The recent removal of the oil subsidy by the Nigerian Government confirms my erstwhile suspicion that the current crop of leaders ruling the biggest country in Africa have yet to come to terms about the best governance strategies.

The recent removal of the oil subsidy by the Nigerian Government confirms my erstwhile suspicion that the current crop of leaders ruling the biggest country in Africa have yet to come to terms about the best governance strategies.


I would simply define disruptive governance as creating more complications in a system that had already been full of problems and ready to explode. Disruptive governance involves abandoning all laid-down procedures for reaching national consensus on a sensitive issue and unilaterally instituting a broadly unpopular national policy.

In Japan where I have lived for some years now, I have watched, with admiration, how the political decision-makers in the country have argued constructively about the issue of sales tax.
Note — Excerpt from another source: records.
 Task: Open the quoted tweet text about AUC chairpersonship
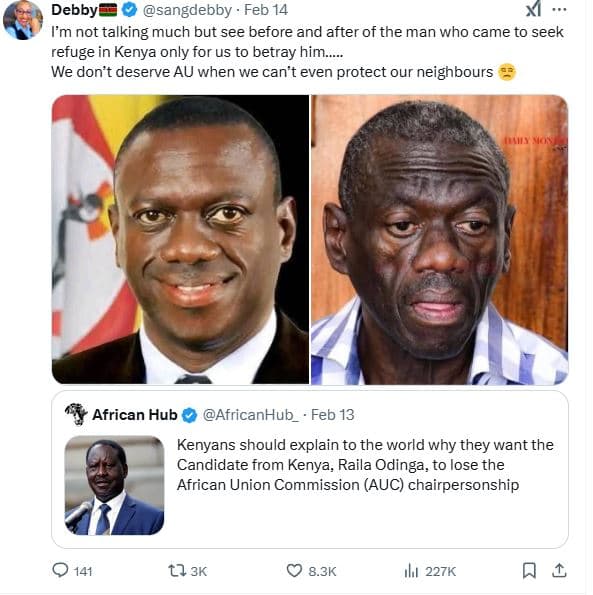click(365, 465)
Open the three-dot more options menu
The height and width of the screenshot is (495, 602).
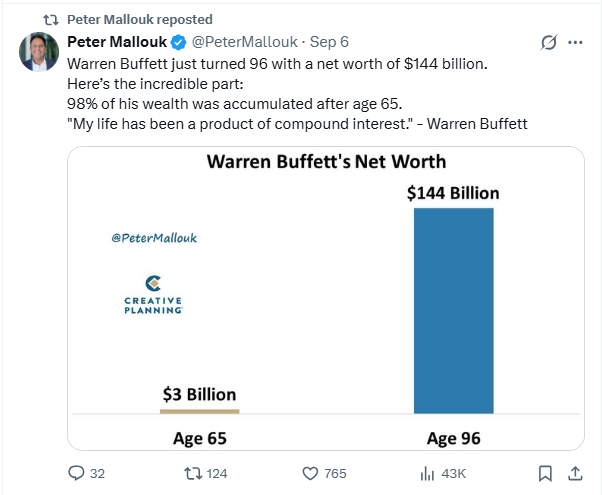tap(575, 42)
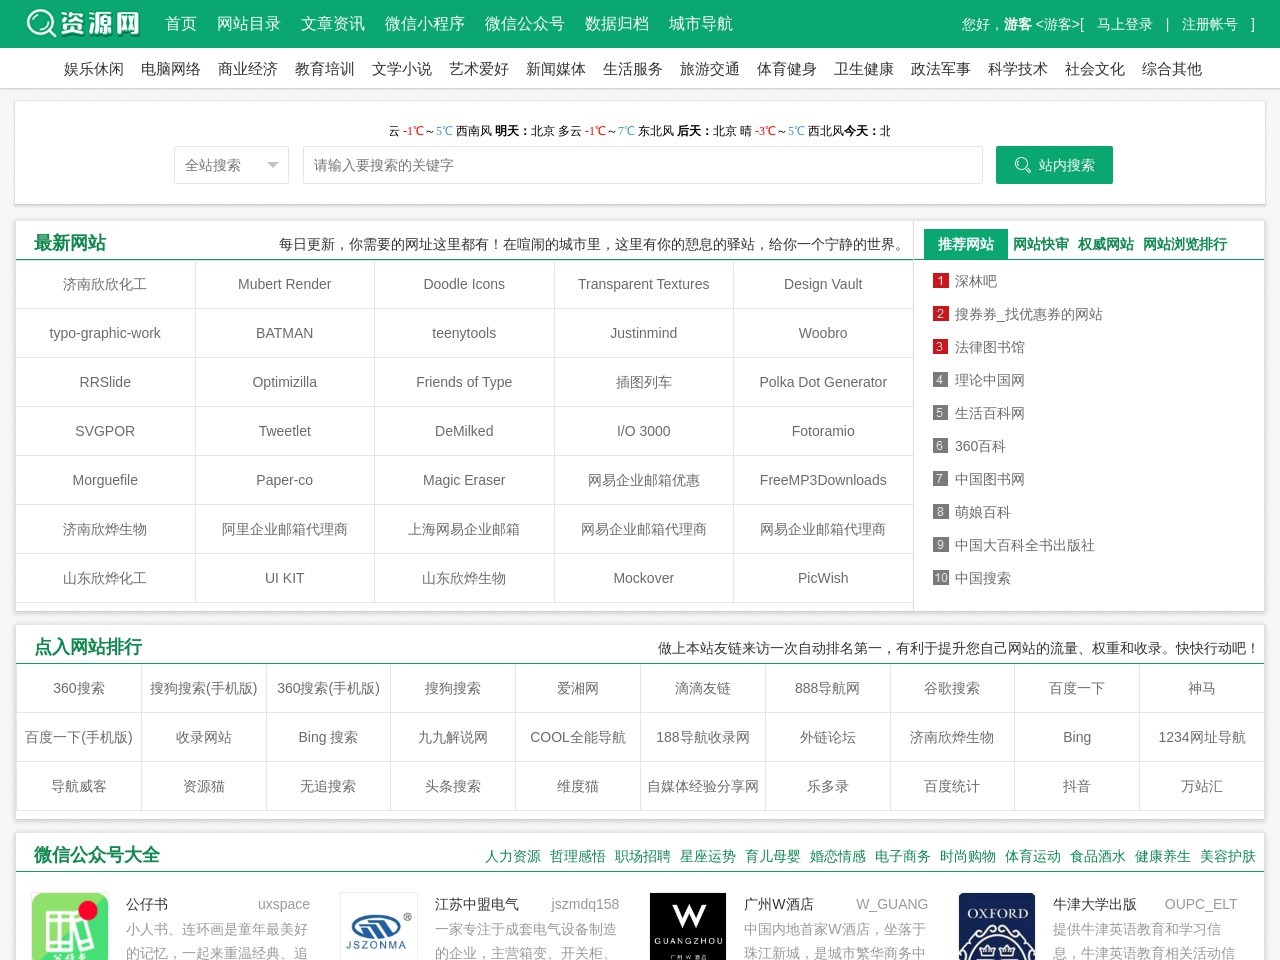Click the number 10 rank badge
This screenshot has height=960, width=1280.
(x=940, y=578)
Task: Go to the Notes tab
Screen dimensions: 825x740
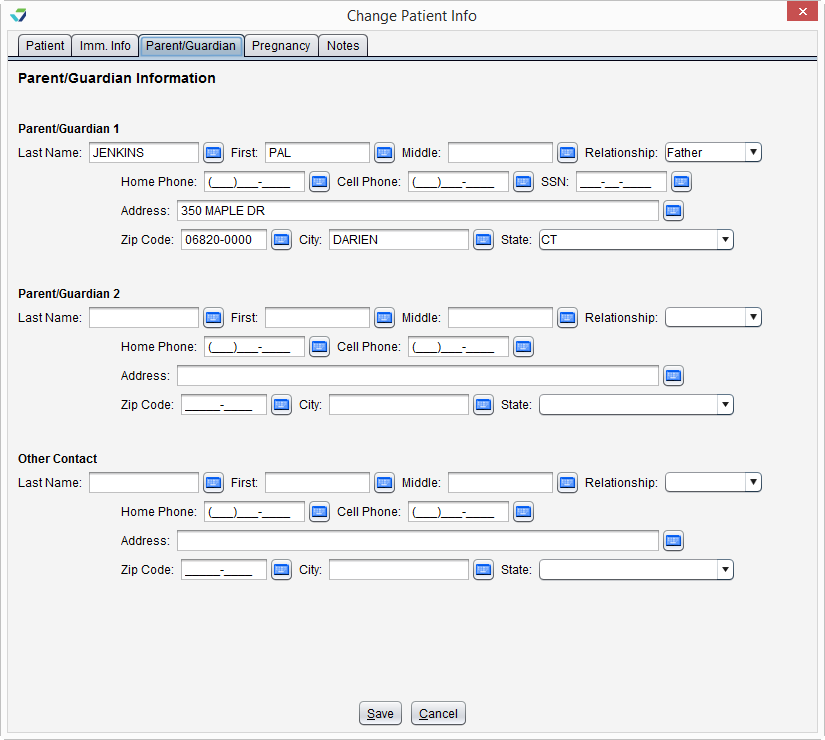Action: coord(343,46)
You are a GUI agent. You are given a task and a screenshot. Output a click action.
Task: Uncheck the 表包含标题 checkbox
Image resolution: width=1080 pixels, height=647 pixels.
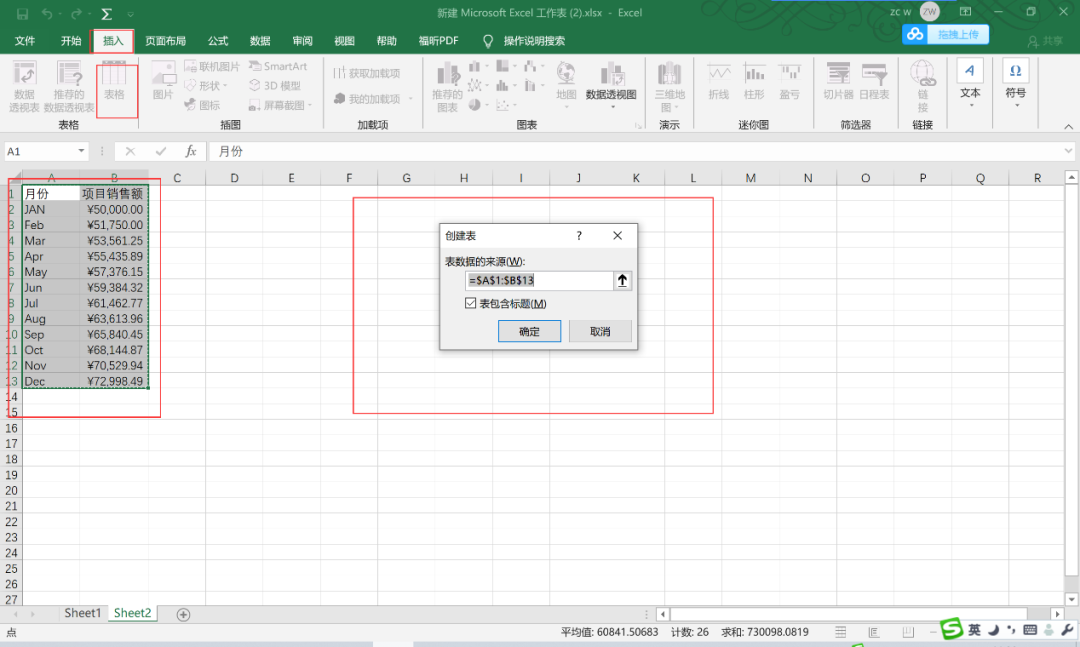(470, 302)
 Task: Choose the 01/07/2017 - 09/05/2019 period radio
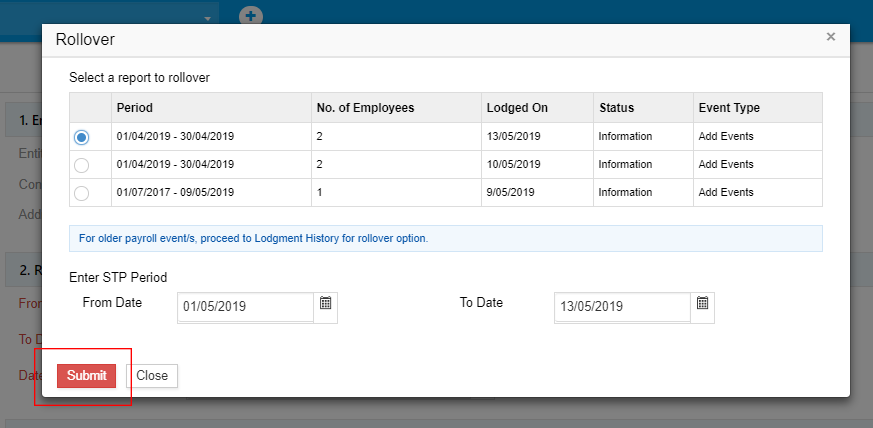coord(82,193)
Each Japanese Prime Minister that has ruled the country since 2005 always opted for the increase in the sales tax as a viable source of generating more revenues for the country. But for the formidable opposition from other political parties and people’s stiff disagreement against the proposition, the sales tax has remained relatively stable at 5% for the past six years. The attempts to double the sales tax from 5% to 10% have often been perceived as an anti-productive step by the Japanese pundits. They knew quite well that such a move will worsen the national economy through multiplier effects, since the service industry sector is one of the largest mainstays of the country, even bigger than the manufacturing sector.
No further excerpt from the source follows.